Puas Berfoto Dengan 11 Lukisan Dalam 20 Menit

Euforia Artphoria (7)

Puas Berfoto Dengan 11 Lukisan Dalam 20 Menit

- detikHot
Rabu, 18 Des 2013 16:01 WIB
Puas Berfoto Dengan 11 Lukisan Dalam 20 Menit
Jakarta - Apa ya sensasi menginjak lukisan raksasa, yang dilukis oleh maestro dalam lukisan tiga dimensia Kurt Wenner. Nuraini Cassandradewi, 25 tahun, menceritakan pada detikHOT soal pengalamannya di hari Minggu (15/12/2013) lalu di Artphoria 2013.

Karyawan yang bekerja dibidang hubungan masyarakat ini mengunjungi pameran seni Artphoria 2013 di Ciputra Artpreneur Centre, Ciputra World 1, lantai 11, pada hari kedua pameran ini dibuka.

Ia yang datang bersama seorang teman dan keponakannya ini, tampak antusias. Karena jatuh di akhir pekan, ia harus membayar Rp. 90 ribu untuk tiket dewasa dan Rp. 60 ribu untuk tiket anak-anak.

SCROLL TO CONTINUE WITH CONTENT

"Saya tahu info pameran ini dari teman, karena ia bercerita ada lukisa tiga dimensi jadi saya tertarik datang. Ingin melihat langsung bagaimana sih seni lukis tiga dimensi," ujarnya kepada detikHOT.




Mengelilingi ruangan dengan luas sekitar 2000 meter persegi, sembari mampir berfoto pada tiap karya yang ditawarkan, Nuraini mengaku hanya menghabiskan waktu sekitar 20 menit.

"Dulu saya pernah dengar ada lukisan tiga dimensi di Grand Indonesia, melihat teman berinteraksi dengan lukisan untuk difoto."Karena saat itu ia mengaku tak sempat mampir, maka kesempatan kali ini serasa haram untuk dilewatkan.

Namun perlu diingat, lukisan yang dipamerkan di Artphoria 2013 ini berbeda dengan lukisan tiga dimensi yang tahun lalu pernah dipamerkan. Kali ini, senimannya, Kurt Wenner, bermain dengan bidang datar, ia bermain dengan gradasi warna dan meneksplorasi geometri. Lukisannya pun diletakkan di lantai dan pengunjung dipersilahkan menginjak karyanya.

"Senang juga ya, ada seniman maestro yang mengunjungi Indonesia dan memamerkan karyanya disini. Supaya seniman di Indonesia bisa terinspirasi dan membuat karya besar seperti itu juga," jelasnya.

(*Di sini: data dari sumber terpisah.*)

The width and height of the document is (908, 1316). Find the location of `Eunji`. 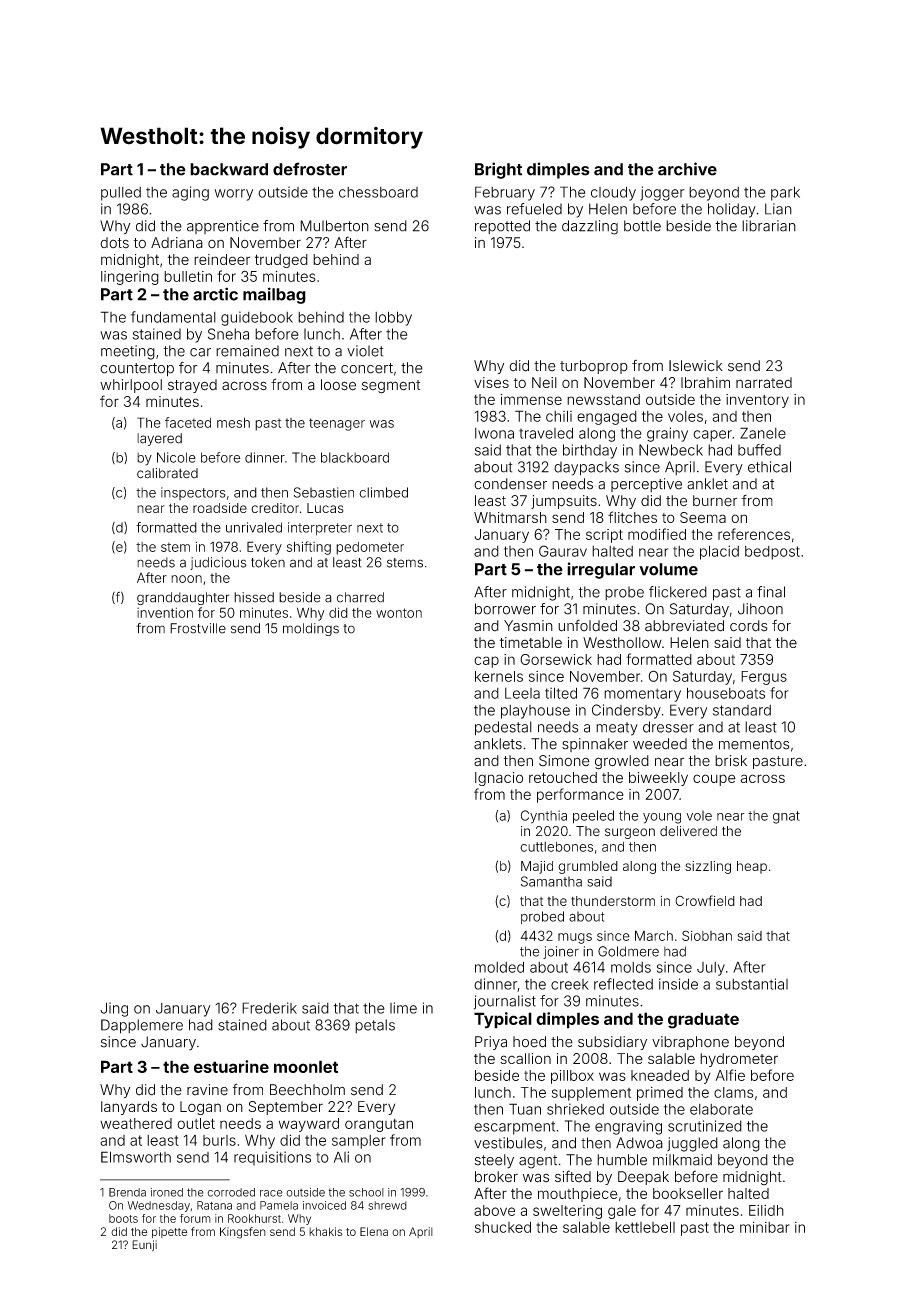

Eunji is located at coordinates (144, 1246).
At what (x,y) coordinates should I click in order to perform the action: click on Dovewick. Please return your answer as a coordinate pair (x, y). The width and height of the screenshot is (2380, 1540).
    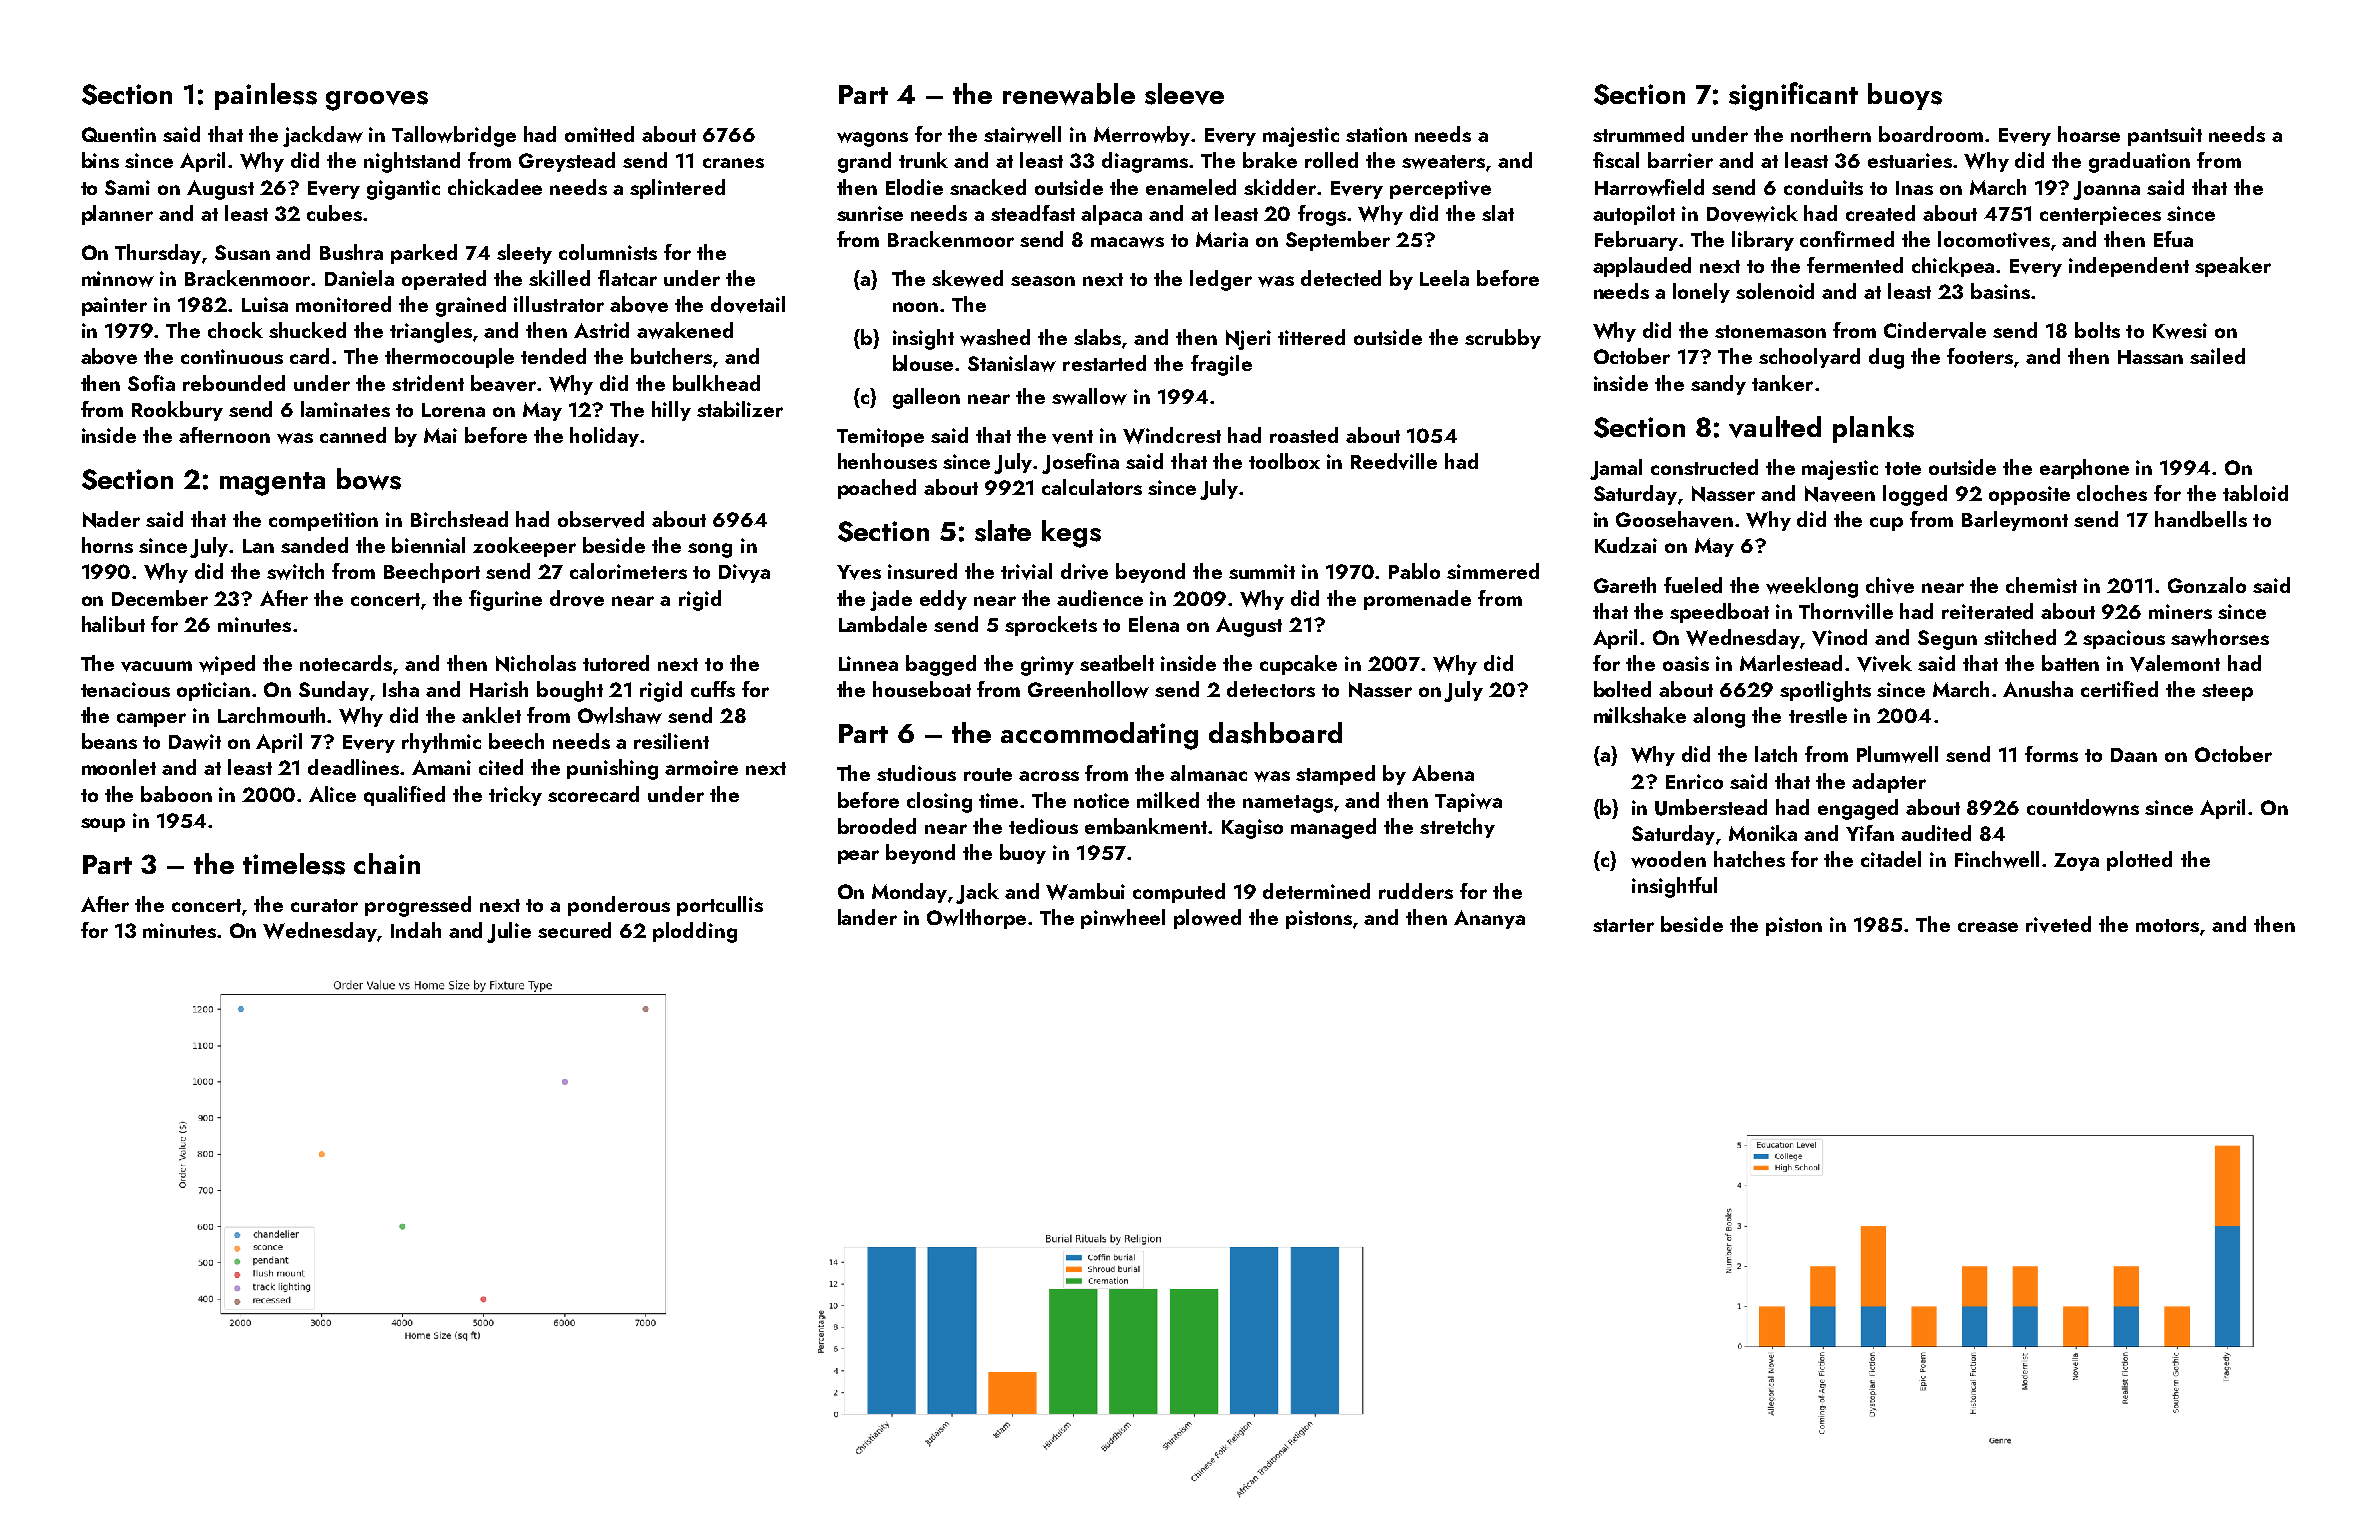
    Looking at the image, I should click on (1752, 213).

Bagi Nuraini, karya Kurt Wenner itu akan semakin menarik bila tidak terisolir di dalam ruang, karena akan memberi akses bagi lebih banyak orang untuk berintekrasi dan memiliki unsur kejutan seperti seni jalanan pada umumnya. "Pasti jadi lebih banyak orang yang melihat, penasaran dan interaksinya juga jadi lebih langsung."



Nuraini yang tak memiliki latar belakang seni, mengaku selalu tertarik dengan banyaknya perkembangan kreasi di bidang seni.

Di matanya, karya seniman Indonesia yang ikut dipampang dalam Artphoria kali ini, memang masih cukup jauh dari bersaing dengan karya tiga dimensi Kurt Wenner. Dalam artian seniman asal Amerika Serikat ini, masih sangat mendominasi ruang pameran dan perhatian juga lebih tersedot ke karya si maestro.

Namun ia berharap seniman di Indonesia tak akan lelah untuk terus belajar, berkarya dan berkembang. Agar kesenian kita bisa disegani dalam tataran global. "Soalnya seni itu harus terus dieksplorasi sampai kapanpun, hasilnya juga akan pernah sama. Jadi sangat kaya."